This made it possible greatly to extend the committee's activities. The work was planned on a large scale for the purpose of organizing a truly nation-wide discussion of the problems facing the committee, and J. W. Young and J. A. Foberg were selected to devote their whole time to the work of the committee. Suitable office space was secured and adequate stenographic and clerical help was employed.
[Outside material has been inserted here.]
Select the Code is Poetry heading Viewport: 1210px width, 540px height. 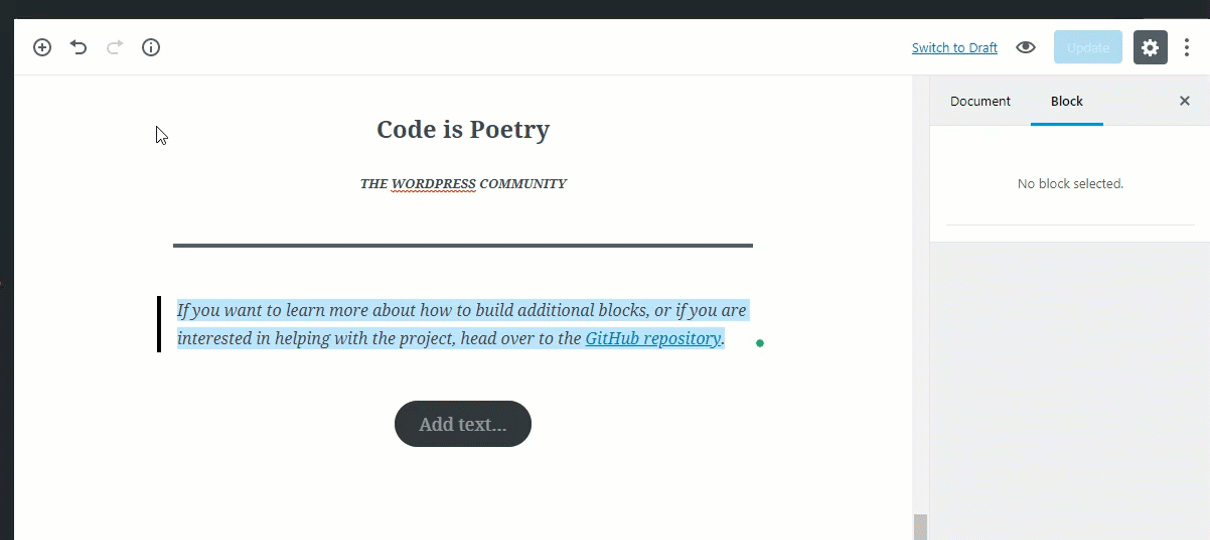click(463, 130)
The results of the committee's work and deliberations are presented in the following report. A word as to the methods employed may, however, be of interest at this point. The committee attempted to establish working contact with all organizations of teachers and others interested in its problems and to secure their active assistance. Nearly 100 such organizations have taken part in this work. A list of these organizations will be found in the complete report of the committee. Provisional reports on various phases of the problem were submitted to these cooperating organizations in advance of publication, and criticisms, comments, and suggestions for improvement were invited from individuals and special cooperating committees. The reports previously published for the committee by the United States Bureau of Education 3 and in The Mathematics Teacher 4 and designated as “preliminary” are the result of this kind of cooperation. The value of such assistance can hardly be overestimated and the committee desires to express to all individuals, organizations, and educational journals that have taken part its hearty appreciation and thanks. The committee believes it is safe to say, in view of the methods used in formulating them, that the recommendations of this final report have the approval of the great majority of progressive teachers throughout the country.
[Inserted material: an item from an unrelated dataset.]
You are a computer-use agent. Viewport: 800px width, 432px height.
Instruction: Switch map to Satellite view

No attempt has been made in this report to trace the origin and history of the various proposals and movements for reform nor to give credit either to individuals or organizations for initiating them. A convenient starting point for the history of the modern movement in this country may be found in E. H. Moore's presidential address before the American Mathematical Society in 1902.5 But the movement here is only one manifestation of a movement that is world-wide and in which very many individuals and organizations have played a prominent part. The student interested in this phase of the subject is referred to the extensive publications of the International Commission on the Teaching of Mathematics, to the Bibliography of the Teaching of Mathematics, 1900–1912, by D. E. Smith and C. Goldziher (U.S. Bur. of Educ., Bull., 1912, No. 29) and to the bibliography (since 1912) to be found in the complete report of the national committee (Ch. XVI).

The national committee expects to maintain its office, with a certain amount of clerical help, during the year 1921–22 and perhaps for a longer period. It is hoped that in this way it may continue to serve as a clearing house for all activities looking to the improvement of the teaching of mathematics in this country, and to assist in bringing about the effective adoption in practice of the recommendations made in the following report, with such modifications of them as continued study and experimentation may show to be desirable.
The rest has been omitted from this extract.